[Text segment Boundary: Start]

What is a supply chain attack?
A supply chain attack is when a hacker infiltrates your system through a 3rd party i.e. a partner or provider with software or hardware with access to your systems and data. This can be hackers infiltrating a software company’s infrastructure and injecting malware into new software releases or security updates. It can also be hackers infiltrating a 3rd party that is storing your data.
Supply chain attacks have been fairly uncommon until recently. In 2017, two software developers, MeDoc and CCleaner, were compromised at source. This resulted in their customers being infected with malware when downloading the software/updates. In June last year, companies and organisations in the Ukraine and Russia were infected by malware known as NotPetya encrypting hard disks and causing widespread disruption. Other high profile attacks include the Paradise and Panama Papers, where the law firm storing the data was breached.
Supply chain attacks are sophisticated and seek to do damage by targeting less-secure elements in the supply chain. They are extremely difficult to detect so it is important to try and prevent these attacks from happening in the first place.
How do reduce the risk of a supply chain attack
The first thing you should do to reduce the threat of a supply chain attack is understand the risk. Make sure you know who your suppliers are and find out how their security works. That way you can understand what risks are posed.

[Text segment Boundary: End]
[Records supplied Boundary: Start]

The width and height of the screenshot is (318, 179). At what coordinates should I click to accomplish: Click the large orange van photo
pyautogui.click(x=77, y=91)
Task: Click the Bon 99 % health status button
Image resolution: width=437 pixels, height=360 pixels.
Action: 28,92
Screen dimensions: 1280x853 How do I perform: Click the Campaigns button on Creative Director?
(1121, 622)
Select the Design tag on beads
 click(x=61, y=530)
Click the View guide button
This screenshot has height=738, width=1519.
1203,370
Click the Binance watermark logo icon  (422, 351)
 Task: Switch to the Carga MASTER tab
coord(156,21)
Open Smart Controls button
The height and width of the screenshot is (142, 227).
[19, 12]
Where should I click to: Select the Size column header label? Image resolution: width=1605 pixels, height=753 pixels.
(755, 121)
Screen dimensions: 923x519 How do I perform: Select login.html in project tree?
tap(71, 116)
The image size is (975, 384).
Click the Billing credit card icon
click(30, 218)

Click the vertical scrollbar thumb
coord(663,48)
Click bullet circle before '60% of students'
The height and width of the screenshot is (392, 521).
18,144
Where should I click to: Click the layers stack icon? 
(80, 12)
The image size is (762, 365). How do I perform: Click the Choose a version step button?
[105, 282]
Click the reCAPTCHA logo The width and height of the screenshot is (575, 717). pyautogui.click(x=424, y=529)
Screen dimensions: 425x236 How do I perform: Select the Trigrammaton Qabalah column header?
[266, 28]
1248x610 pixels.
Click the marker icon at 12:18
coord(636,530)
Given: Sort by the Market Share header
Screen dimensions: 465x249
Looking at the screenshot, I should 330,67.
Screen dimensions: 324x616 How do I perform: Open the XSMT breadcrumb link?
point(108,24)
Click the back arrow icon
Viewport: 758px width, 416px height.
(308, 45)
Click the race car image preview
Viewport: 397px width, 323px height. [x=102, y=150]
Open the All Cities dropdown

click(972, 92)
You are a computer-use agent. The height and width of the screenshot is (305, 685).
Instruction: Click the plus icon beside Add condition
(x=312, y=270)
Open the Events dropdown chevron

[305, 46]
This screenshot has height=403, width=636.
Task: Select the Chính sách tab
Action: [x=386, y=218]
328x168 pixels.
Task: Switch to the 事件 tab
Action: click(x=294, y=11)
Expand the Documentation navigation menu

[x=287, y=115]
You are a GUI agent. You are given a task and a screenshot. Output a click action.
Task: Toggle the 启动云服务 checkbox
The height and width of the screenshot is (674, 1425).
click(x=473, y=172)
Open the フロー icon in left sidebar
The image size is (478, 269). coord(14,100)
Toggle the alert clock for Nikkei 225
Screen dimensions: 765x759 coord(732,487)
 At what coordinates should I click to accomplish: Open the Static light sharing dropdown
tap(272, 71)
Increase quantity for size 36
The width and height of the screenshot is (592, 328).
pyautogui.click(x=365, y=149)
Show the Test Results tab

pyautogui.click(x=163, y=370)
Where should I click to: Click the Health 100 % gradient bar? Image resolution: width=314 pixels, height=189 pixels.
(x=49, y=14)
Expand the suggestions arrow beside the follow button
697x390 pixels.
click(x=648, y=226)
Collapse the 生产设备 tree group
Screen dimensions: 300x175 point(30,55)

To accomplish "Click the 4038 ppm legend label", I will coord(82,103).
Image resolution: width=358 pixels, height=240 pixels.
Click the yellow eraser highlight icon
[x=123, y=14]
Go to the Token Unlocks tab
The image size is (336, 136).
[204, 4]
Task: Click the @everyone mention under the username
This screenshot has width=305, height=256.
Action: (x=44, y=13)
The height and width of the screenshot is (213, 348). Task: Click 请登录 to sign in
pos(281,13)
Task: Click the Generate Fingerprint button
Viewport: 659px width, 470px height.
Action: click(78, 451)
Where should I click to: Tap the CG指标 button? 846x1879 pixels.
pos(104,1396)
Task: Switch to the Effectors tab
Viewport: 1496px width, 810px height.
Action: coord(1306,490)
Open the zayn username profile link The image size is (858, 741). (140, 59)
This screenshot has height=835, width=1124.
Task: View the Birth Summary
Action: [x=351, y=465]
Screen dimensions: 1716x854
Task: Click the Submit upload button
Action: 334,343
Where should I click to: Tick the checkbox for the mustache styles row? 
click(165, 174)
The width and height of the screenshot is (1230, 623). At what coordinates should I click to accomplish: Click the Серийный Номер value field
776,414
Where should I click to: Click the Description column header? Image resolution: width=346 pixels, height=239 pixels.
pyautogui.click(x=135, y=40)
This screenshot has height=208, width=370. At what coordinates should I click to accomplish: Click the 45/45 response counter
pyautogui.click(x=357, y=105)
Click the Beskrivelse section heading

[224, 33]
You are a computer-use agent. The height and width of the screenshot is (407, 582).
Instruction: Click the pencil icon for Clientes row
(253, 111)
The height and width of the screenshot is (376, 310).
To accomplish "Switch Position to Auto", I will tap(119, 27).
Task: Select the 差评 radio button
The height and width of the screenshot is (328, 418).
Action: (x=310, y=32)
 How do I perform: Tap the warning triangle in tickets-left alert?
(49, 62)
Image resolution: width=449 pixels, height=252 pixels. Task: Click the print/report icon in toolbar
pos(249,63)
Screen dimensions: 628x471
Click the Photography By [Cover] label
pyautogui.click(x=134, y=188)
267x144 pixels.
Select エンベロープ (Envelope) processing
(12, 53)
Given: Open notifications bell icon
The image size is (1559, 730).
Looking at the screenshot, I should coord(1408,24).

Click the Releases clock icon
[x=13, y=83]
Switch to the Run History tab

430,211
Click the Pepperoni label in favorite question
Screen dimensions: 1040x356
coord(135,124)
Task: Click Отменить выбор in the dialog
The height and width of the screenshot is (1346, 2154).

[Records supplied Boundary: End]

Work instruction: Reproduce word for word everything in the supply chain attack text from "A supply chain attack is when" down to "storing your data.". The records are separate material and aren't connected to the text on supply chain attacks.

Written response:
A supply chain attack is when a hacker infiltrates your system through a 3rd party i.e. a partner or provider with software or hardware with access to your systems and data. This can be hackers infiltrating a software company’s infrastructure and injecting malware into new software releases or security updates. It can also be hackers infiltrating a 3rd party that is storing your data.